- _Requirement 1_:
On the podcast page, what was Phil Stover's first job in public education?
- _Requirement 2_:
Repeat the podcast page word for word from "I delve into" to "series. Let's all keep on dancing!".

- _Source extract_:
━━━━━━━━━━━━━━━━

Dancing in the Mind Fields
An in-depth look at all things public education in the US. Does the district matter? Yes! Listen, laugh, and learn as a forty-year participant in public school leadership tells you why! Phil Stover started in public education as a school bus driver and retired from serving as interim superintendent of the second-largest border school district in the United States. In between, he worked in, with, and for somewhere around 100 districts. He developed strategies with districts to overcome financial, managerial, organizational, and climate challenges.
Phil hopes to instruct, inspire (with humor and real-life stories), and offer insight to those who follow his podcasts and have an interest in or faithfully dance in the mind fields of public education. He will be examining all the internal and external forces for and against public education in the United States. On this journey, no subject will be left unexplored. Oh, and the names will be changed to protect the innocent and the guilty!
Dancing in the Mind Fields
Episode 3: Defining the District
Use Left/Right to seek, Home/End to jump to start or end. Hold shift to jump forward or backward.
In episode 3 of year 1 we look at the variety in public school districts in the United States. I point out the scarcity of studies on how the district as a whole impacts student learning.
Distancing mechanisms are constructs that inhibit student learning and lead to what I deem "tribal markings" within districts. Even within, let alone between districts a variety of culture, languages, and customs exist.
I delve into family systems theory to extract the model of the "family scapegoat" to apply to school districts. I emphasize the importance of learning to respect our differences as we collectively seek to help the students from within our own individual perspectives, beliefs, and values. I hope you enjoy this third in our podcast series. Let's all keep on dancing!
Contact us at:
phil@thedistrictmatters.com or
phil@riovistagroup.com
Via our Website:
http://www.riovistagroup.com
Join our Facebook group:
http://www.facebook.com/groups/dancinginthemindfields/
Dancing in the Mind Fields and Instituto de Estudios de Historia Mexicana are subsidiaries of Rio Vista Group LLC
Enjoy listening to the podcasts and let's all keep on dancing!
Episode Three Season One
Dancing in the Mindfields
Defining the District
Greetings from sunny Chihuahua, Mexico. This is Phil Stover, your host for Dancing in the Mind Fields. I trust you are having a good day and will learn from this podcast. I appreciate all I have learned, the good and the not-so-good from the leaders in all the districts with which I engaged. Over the years, I have seen the best-of-the-best as well as some who have struggled. I have also seen those who struggled, who thought they were the best!

━━━━━━━━━━━━━━━━

- _Provided material_:
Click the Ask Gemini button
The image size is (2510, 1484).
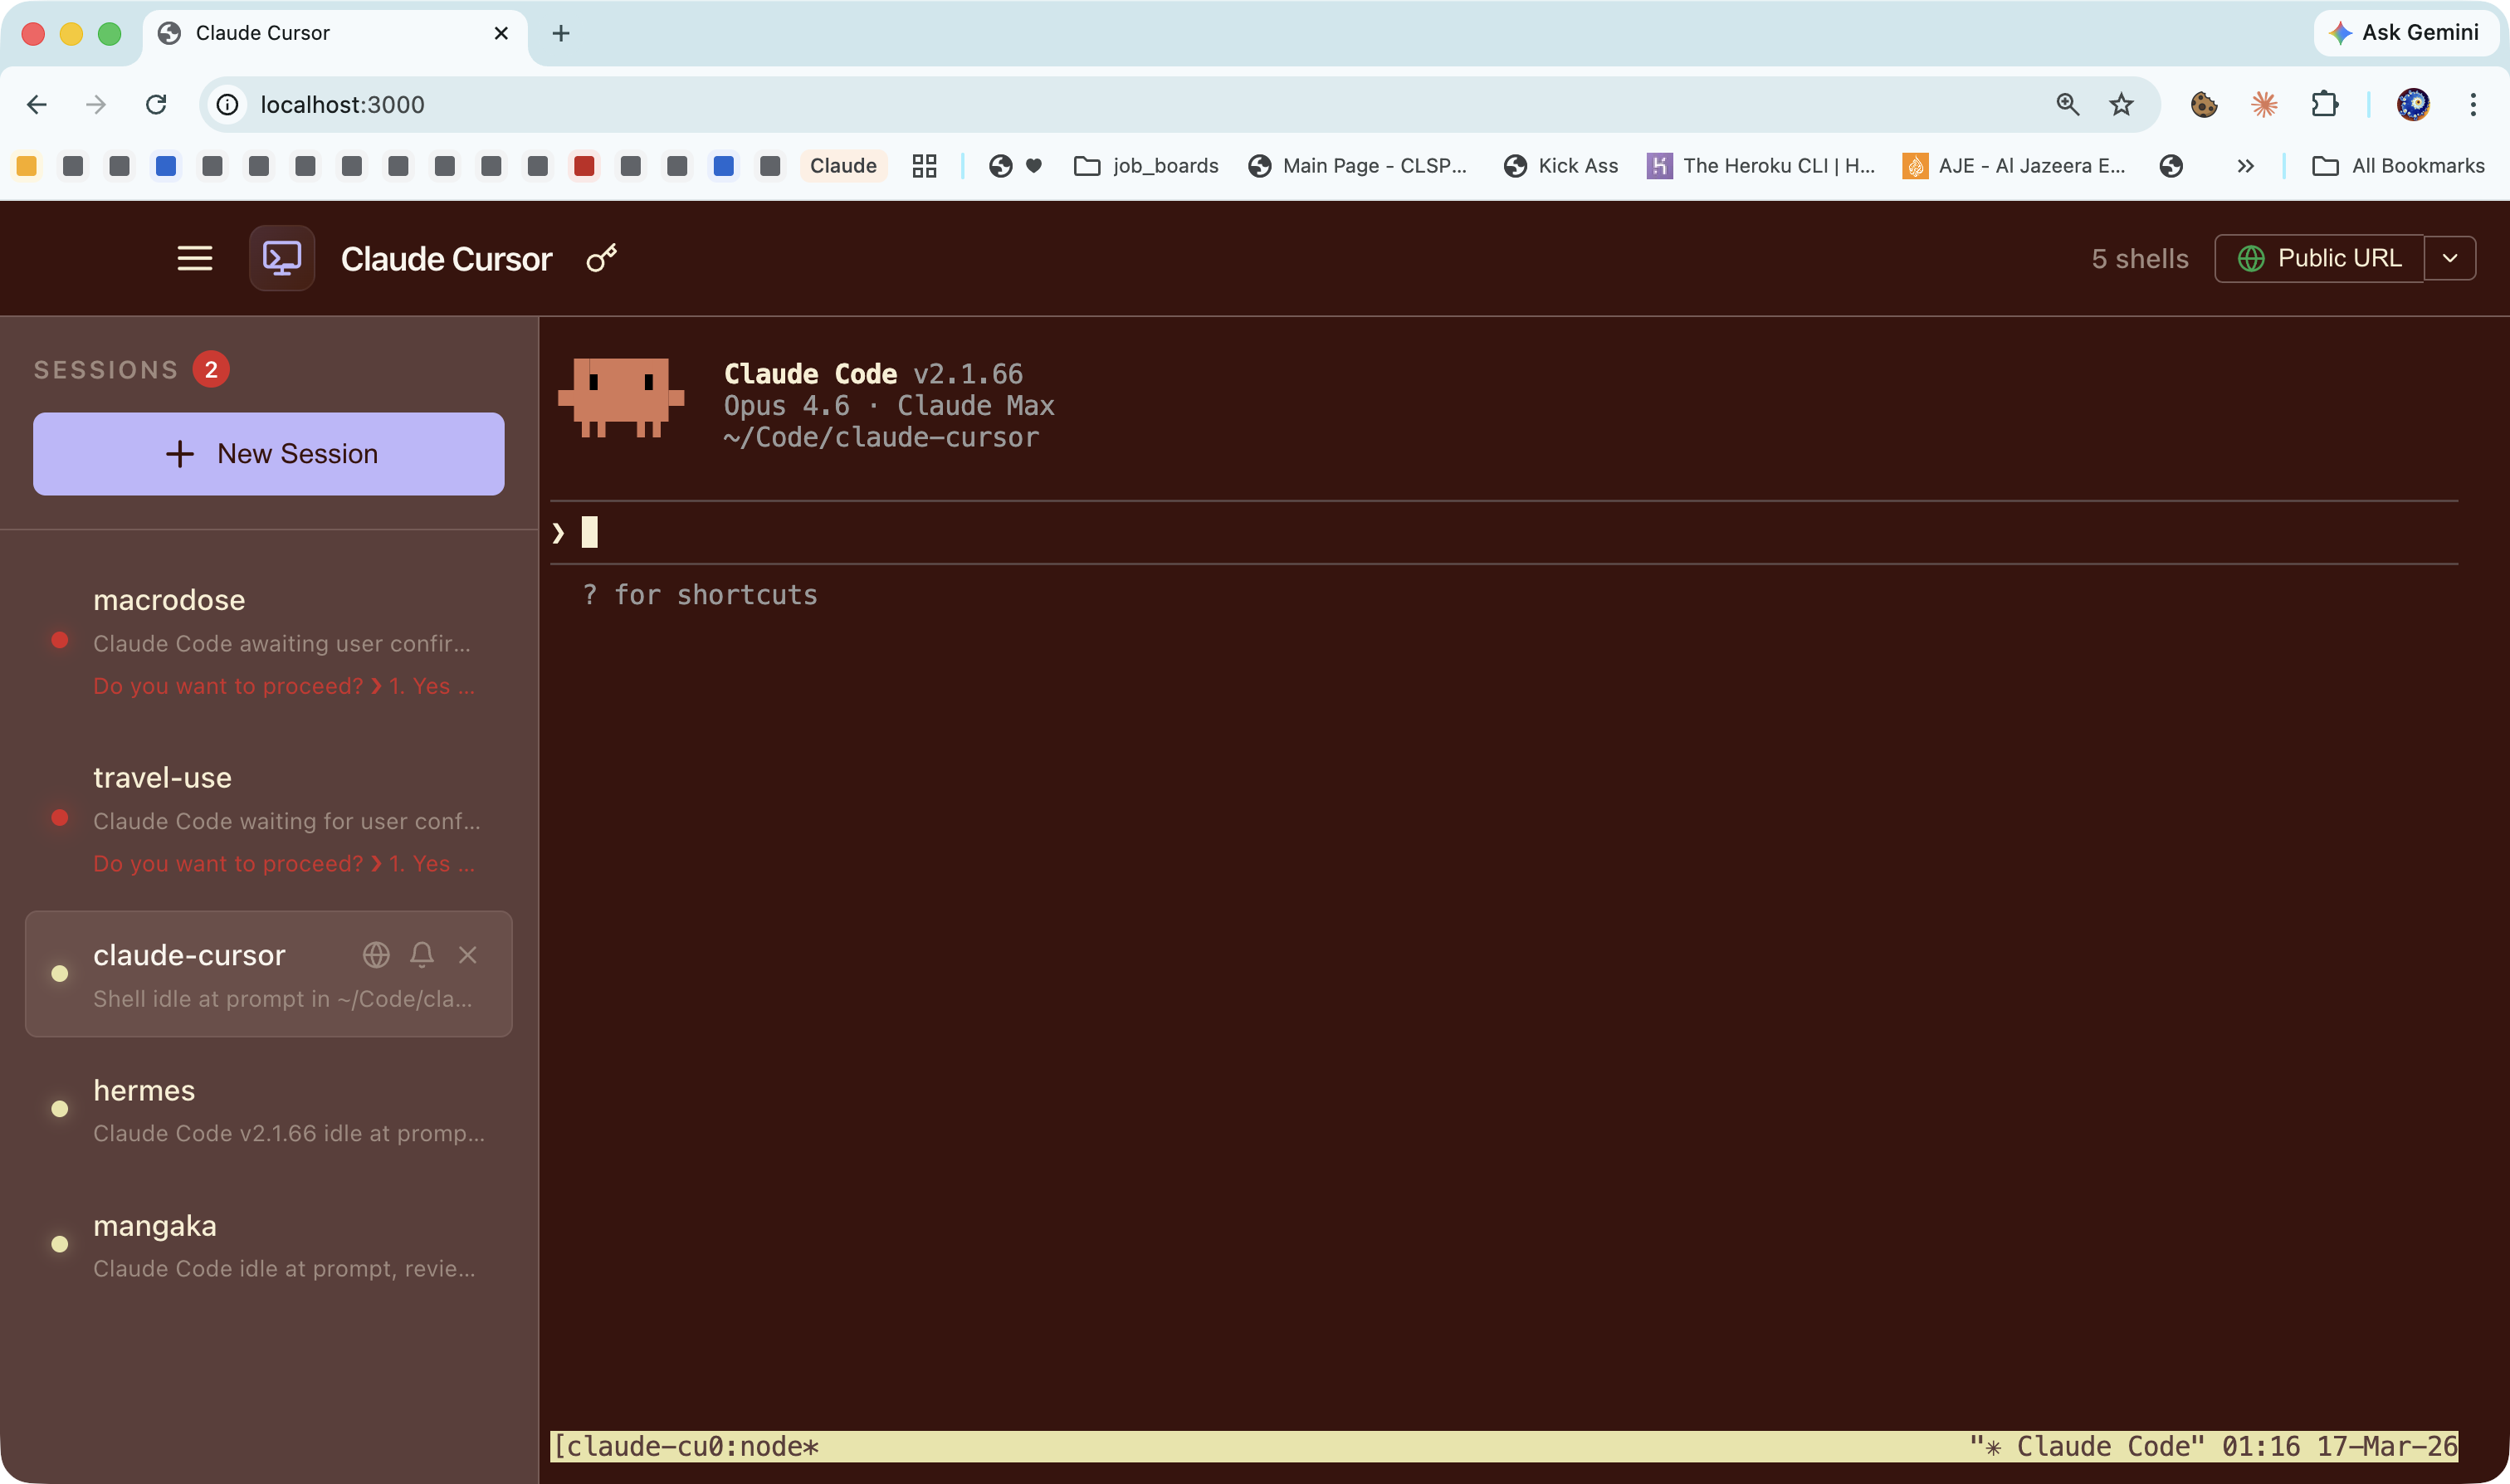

━━━━━━━━━━━━━━━━

- _Task solution 1_:
He started as a school bus driver.

- _Task solution 2_:
I delve into family systems theory to extract the model of the "family scapegoat" to apply to school districts. I emphasize the importance of learning to respect our differences as we collectively seek to help the students from within our own individual perspectives, beliefs, and values. I hope you enjoy this third in our podcast series. Let's all keep on dancing!